### WHAT THE TASK ASKS
Answer these three questions using the cloud computing text below, numbering each answer to match.
1. Which earlier topics does the text give as examples of fads that people attempted to define?
2. Under cloud computing, what does one buy instead of a server with a specific processing and storage capacity?
3. What three key points does Yan Pritzker's definition make?

### DOCUMENT
Sunday, July 20, 2008

Defining Cloud Computing

Generally, when a new fad [1] comes along in the software industry there is a fantastic initial rush of enthusiasm, buoyed by the initial success and enthusiasm of the innovators...

...This is generally followed by a series of attempts to define just what the fad is. We've seen this in recent history with topics such as Service Orientated Architecture (SOA) or Web 2.0 - or even things that seem very specific at the outset, like AJAX. There are countless other examples going back further.

This is now the case with the term Cloud Computing. Cloud Computing is difficult to define, but it's very generally about the commoditisation of computing resource. Instead of buying a server, with a specific processing and storage capacity - you simply buy an allocation of capacity from a vendor, a capacity that you can then increase or decrease as necessary. Instead of having a number of discrete resources (e.g. Ten disks on ten different servers), you get access to storage as one, virtual service.

It seems a simple proposition from many perspectives, but in reality the distinction is pretty subtle. After all, buying a physical server in principle achieves the same result - you pay and get more capacity. However, the real difference is in the definition of the service you get, and the mechanics for accessing that service - which is where the definition gets complicated.

Recently on Slashdot (Multiple Experts Try Defining "Cloud Computing"), there was an reference to a SYS-CON article on the definition of Cloud Computing - Twenty Experts Define Cloud Computing [2].

So Cloud Computing is not unique in that is lacks an explicit boundary. Definitions in the SYS-CON Article [2] varied quite a bit. Some of the commentary included:
  • ..the broad concept of using the internet to allow people to access technology-enabled services
  • Most computer savvy folks actually have a pretty good idea of what the term "cloud computing" means: outsourced, pay-as-you-go, on-demand, somewhere in the Internet, etc.
  • Clouds are the new Web 2.0. Nice marketing shine on top of existing technology. Remember back when every company threw some ajax on their site and said "Ta da! We’re a web 2.0 company now!"? Same story, new buzz word..

One of the definitions I particularly liked was by Yan Pritzker [3]. This definition makes three key points (refer to the article for the full explanation):
  • Clouds are vast resource pools with on-demand resource allocation.
  • Clouds are virtualized.
  • Clouds tend to be priced like utilities.

All of these definitions are generally from respected pundits and enthusiasts in the area. In the formative (storming) stage of a technology these are often very insightful and useful. However, as the audience and participants grow, this is diluted very quickly. In my experience, the definition of a fad is (eventually) corrupted by these definitions - In particular, as software and hardware vendors inevitably take control of the spotlight.

It's very common in my experience to see vendors come in with the following line - (a) here is this great fad and how it's changing the world, (b) it's obviously complex, so here is a definition of it that you can digest - and (c) here is our our products... Coincidentally, our products fit that definition exactly.

### DATA SECTION
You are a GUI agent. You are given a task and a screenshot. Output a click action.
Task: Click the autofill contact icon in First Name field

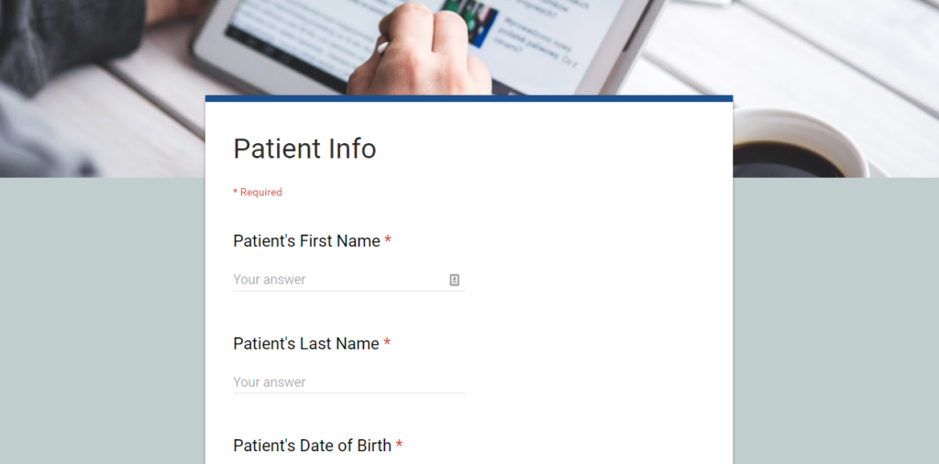pyautogui.click(x=454, y=280)
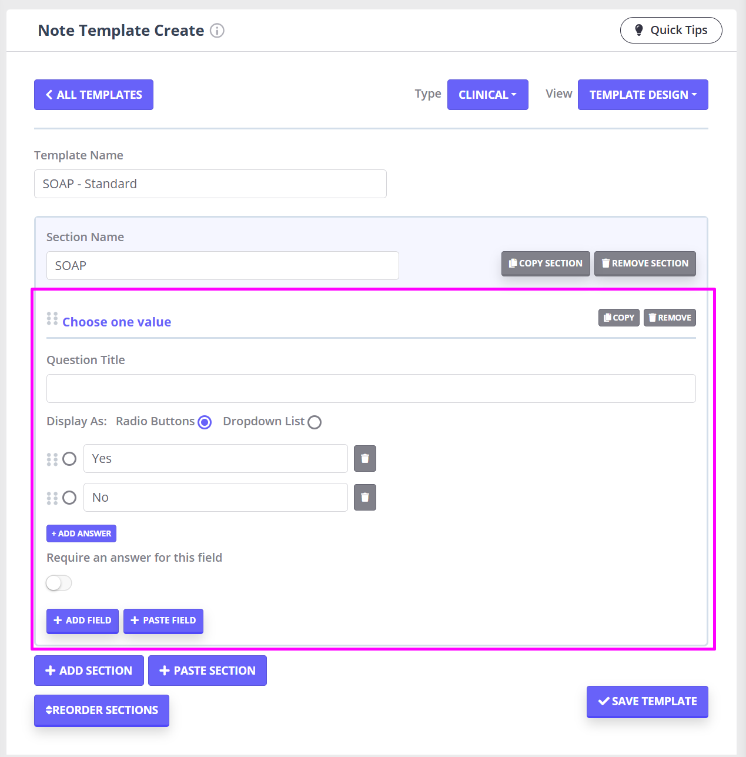The image size is (746, 757).
Task: Toggle Require an answer for this field
Action: point(59,583)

### RESULT
1. Service Orientated Architecture (SOA), Web 2.0, and AJAX.
2. An allocation of capacity from a vendor, which can then be increased or decreased as necessary.
3. Clouds are vast resource pools with on-demand resource allocation; clouds are virtualized; and clouds tend to be priced like utilities.